Глава 459. Мясковский. Двадцатая симфония

Николай Яковлевич Мясковский
Симфония №20 ми-мажор
Евгений Светланов (дирижер)

MargarMast: Дорогой hamerkop, ничего, если я буду комментировать прямо по ходу дела?

Какое-то очень такое лоскутное у меня впечатление получается. Как будто в первой части симфония закручена в тугой жгут из мятущихся состояний духа, из быстрой смены мажорных тем и драматического напряжения, как будто из одной фразы, которая еще не успела закончиться, уже выползает следующая — прямо противоположная по тональности. Честное слово — настоящее смятение духа.

Вторая часть просто изумительная. Прямая противоположность первой. Как будто из мелких мечущихся ручейков создалась огромная, вольная, просторная река, со всем ее собственным «самоощущением» полноводности и широты, мощи и величия.

И, несомненно, здесь вплетается что-то очень такое «русско-народное». Вот здесь-то я чувствую русскость гораздо больше, чем в Двадцать седьмой. Еще не дослушала до конца — но — спасибо, спасибо большое за то, что направили послушать эту великолепную музыку!

Может быть, Мясковский — это переход от «могучей кучки» к Прокофьеву с Шостаковичем? То есть, последние, конечно, совершенно разные, но так уж — объединение по отношению к «могучей кучке». Вы уж извините меня за мои непосредственные дилетантские высказывания. Если кто меня может поправить — буду очень и совершенно искренно благодарна.

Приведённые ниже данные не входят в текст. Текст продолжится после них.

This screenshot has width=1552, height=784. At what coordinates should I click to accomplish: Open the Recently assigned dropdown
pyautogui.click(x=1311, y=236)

Слушаю второй раз. Просто великолепно! Этот переход от первой ко второй части... Удивительно!

hamerkop: Эта симфония не очень-то на слуху: она как бы в тени Двадцать первой, одночастной, которая известна на весь мир.
Для меня образ Двадцатой это когда мятущийся, отчаявшийся человек неожиданно встречает в своем сердце Бога. Поэтому такой «стоп-сигнал» после первой части. Два совсем разных мира.
Мясковский, конечно, связан с «кучкистской» традицией: ведь он воспитанник школы Римского-Корсакова. Но его путь не ведет ни к Прокофьеву, ни к Шостаковичу. Дальше были, скорее уж, симфонии Хачатуряна — конструктивно, драматургически, при всей внешней непохожести; Шебалин, совсем ранний Щедрин, в чем-то Борис Чайковский, Эшпай. И где-то совсем близок конец этой тропинки; она уже зарастает травой...

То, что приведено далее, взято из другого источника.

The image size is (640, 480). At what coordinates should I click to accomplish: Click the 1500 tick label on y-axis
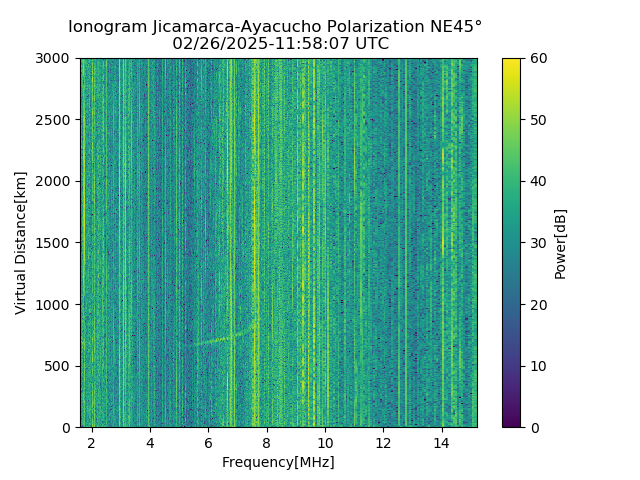[53, 243]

Побочная партия финала — украинская песня.

MargarMast: Спасибо, дорогой hamerkop, я все-таки кое-что угадала — перепутала вот украинскую и русскую песни, но они все-таки очень близки. Насчет второй части — это уже — просто кому что ближе. Не знаю, насколько Мясковский был верующим человеком. Oпять же — я-то привыкла черпать душевные силы в самой себе и в природе — наверное, поэтому у нас с Вами такие разные ассоциации во второй части. Что нисколько не мешает мне относиться к Вам с сердечной теплотой и благодарностью.

hamerkop: И никто не знает, насколько Николай Яковлевич был верующим. Внешней церковности в нем не было — это точно. Но в Высший Разум он верил.
Послушайте ещё Двадцать пятую симфонию — это продолжение образов связанных с высшей гармониией.

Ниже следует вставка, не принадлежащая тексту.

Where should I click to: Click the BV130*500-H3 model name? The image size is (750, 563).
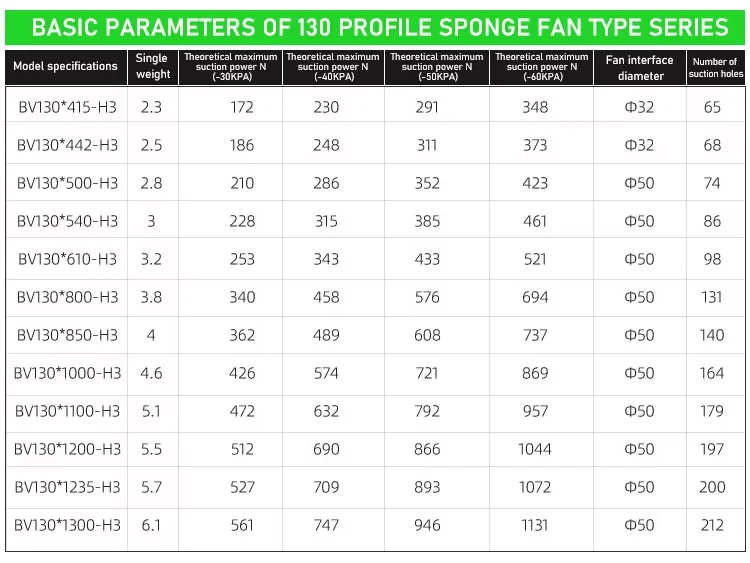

MargarMast: hamerkop, Вы просто блеск! Вы ведете меня по тропе познания Мясковского! Сейчас убегаю, но буду слушать Двадцать пятую. Спасибо Вам — и я Вас очень прошу — ведите меня, как поводырь. У Вас это получается просто великолепно!

Maxilena: Ага! Поняла. Начинать слушать Мясковского надо именно с Двадцатой симфонии.

musikus: Много потеряете.

Maxilena: А, может быть, найду? Я ведь девушка упорная, мне бы только зацепиться, а уж на вершину древа как-нибудь взберусь... Но буду рада, Юрий Константинович, любому Вашему совету, если у Вас возникнет такая охота.